Nowadays LIMA is the most used graft conduit due to excellent long-term patency, and although CSSS has a low described incidence (0.5–6.8%), perhaps this incidence could be underestimated. Ischemic symptoms can present immediately following CABG surgery or up to 7-8 years later [3, 4]. Some patients may be asymptomatic; therefore, a high level of clinical suspicion is needed, and a detailed clinical history and thorough physical exam should be performed, including measure of arterial blood pressure in both arms as a screening tool. However, several prospective studies showed no consistent positive predictive value of systolic differencial pressure in the upper arm (10–20 mmHg) [5]. Alternative screening methods can be used, such as Doppler ultrasonography, but the direct angiography remains the gold standard for the diagnosis and can be done when performing a coronary angiogram, with minimal risk.

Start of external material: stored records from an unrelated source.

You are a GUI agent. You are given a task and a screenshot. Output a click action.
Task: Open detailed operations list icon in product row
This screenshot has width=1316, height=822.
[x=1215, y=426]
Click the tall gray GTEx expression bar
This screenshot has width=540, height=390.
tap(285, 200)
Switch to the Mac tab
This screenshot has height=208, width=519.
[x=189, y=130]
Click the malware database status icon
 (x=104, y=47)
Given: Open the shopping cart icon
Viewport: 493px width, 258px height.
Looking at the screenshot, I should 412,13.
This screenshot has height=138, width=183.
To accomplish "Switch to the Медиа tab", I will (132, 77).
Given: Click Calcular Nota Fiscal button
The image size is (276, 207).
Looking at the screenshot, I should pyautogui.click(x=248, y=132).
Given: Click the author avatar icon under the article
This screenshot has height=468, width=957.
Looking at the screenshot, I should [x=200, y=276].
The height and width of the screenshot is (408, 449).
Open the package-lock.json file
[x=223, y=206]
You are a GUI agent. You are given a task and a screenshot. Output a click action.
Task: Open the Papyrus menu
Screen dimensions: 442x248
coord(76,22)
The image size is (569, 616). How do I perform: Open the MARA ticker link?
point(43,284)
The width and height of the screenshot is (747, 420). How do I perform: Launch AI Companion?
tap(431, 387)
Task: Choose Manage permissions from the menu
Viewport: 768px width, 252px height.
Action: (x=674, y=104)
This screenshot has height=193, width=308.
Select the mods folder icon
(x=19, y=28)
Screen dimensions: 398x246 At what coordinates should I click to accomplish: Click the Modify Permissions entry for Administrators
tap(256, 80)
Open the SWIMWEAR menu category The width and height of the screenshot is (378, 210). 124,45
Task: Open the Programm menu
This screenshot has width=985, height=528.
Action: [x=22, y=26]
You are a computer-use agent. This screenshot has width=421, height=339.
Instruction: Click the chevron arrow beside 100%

Controversy remains that to whether or not a routine subclavian artery angiography should be performed before CABG surgery [5]. Some authors defend that although selective subclavian artery catheterization has a low rate of complications, it still implies an additional risk for stroke or upper arm embolization [6, 7]. Nonetheless failure to identify significant subclavian disease, before placement of ipsilateral LIMA graft, may lead to the development of CSSS and myocardial ischemia [8].

The most appropriate management of concomitant brachiocephalic coronary artery disease also remains a matter of debate, but both endovascular stenting and extrathoracic surgical bypass are safe and effective treatments for CSSS in the short and medium term; extrathoracic surgical bypasses are more durable in the long term [9]. Some authors defend that endovascular stenting is less invasive, has a lower complications rate, and may result in shorter hospitalization; therefore, the preferred therapy should be considered [10].

4. Conclusion

Our case demonstrates the need for evaluating the supra-aortic branches in patients previously submitted to CABG surgery and persistent/recurrent angina symptoms, particularly in those without other causes of ischemia. The percutaneous treatment for subclavian stenosis is effective and safe.

Conflict of Interests

The authors have no conflict of interests to declare.